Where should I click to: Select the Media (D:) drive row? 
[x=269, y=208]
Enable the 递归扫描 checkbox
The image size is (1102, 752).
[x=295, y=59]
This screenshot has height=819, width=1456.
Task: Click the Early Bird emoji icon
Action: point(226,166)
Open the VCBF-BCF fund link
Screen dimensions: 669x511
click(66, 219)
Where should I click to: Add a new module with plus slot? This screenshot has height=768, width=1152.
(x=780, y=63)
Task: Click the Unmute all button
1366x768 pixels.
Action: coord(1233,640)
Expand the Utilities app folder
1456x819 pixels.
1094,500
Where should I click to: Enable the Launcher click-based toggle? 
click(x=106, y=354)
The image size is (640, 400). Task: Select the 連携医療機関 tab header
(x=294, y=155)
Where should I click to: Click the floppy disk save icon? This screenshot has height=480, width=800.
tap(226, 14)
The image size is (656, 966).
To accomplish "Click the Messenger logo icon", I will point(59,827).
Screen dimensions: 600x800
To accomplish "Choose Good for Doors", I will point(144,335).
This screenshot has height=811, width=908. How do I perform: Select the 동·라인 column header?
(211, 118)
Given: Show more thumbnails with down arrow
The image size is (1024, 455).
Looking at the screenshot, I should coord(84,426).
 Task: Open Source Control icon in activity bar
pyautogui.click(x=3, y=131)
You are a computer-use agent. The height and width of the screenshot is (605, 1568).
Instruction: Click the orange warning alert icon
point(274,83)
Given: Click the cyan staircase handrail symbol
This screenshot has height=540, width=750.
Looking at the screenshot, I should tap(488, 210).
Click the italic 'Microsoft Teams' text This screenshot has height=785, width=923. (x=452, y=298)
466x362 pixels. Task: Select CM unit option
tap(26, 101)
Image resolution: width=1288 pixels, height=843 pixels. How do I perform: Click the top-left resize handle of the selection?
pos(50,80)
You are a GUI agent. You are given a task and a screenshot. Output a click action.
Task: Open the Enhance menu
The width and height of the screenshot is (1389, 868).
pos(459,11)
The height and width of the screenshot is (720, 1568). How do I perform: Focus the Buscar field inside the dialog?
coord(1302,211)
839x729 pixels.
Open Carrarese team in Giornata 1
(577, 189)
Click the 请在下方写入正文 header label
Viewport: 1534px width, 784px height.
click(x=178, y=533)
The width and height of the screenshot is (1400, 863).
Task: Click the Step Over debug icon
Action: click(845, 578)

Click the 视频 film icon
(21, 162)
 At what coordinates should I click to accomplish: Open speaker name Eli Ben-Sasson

▶ _What is being asked_:
Reproduce verbatim everything in the listing from the line containing "Screen dimensions: 600x800" down to the line containing "pyautogui.click(x=3, y=131)", including both of those lines.

▶ _Result for this task_:
Screen dimensions: 600x800
To accomplish "Choose Good for Doors", I will point(144,335).
This screenshot has height=811, width=908. How do I perform: Select the 동·라인 column header?
(211, 118)
Given: Show more thumbnails with down arrow
The image size is (1024, 455).
Looking at the screenshot, I should coord(84,426).
 Task: Open Source Control icon in activity bar
pyautogui.click(x=3, y=131)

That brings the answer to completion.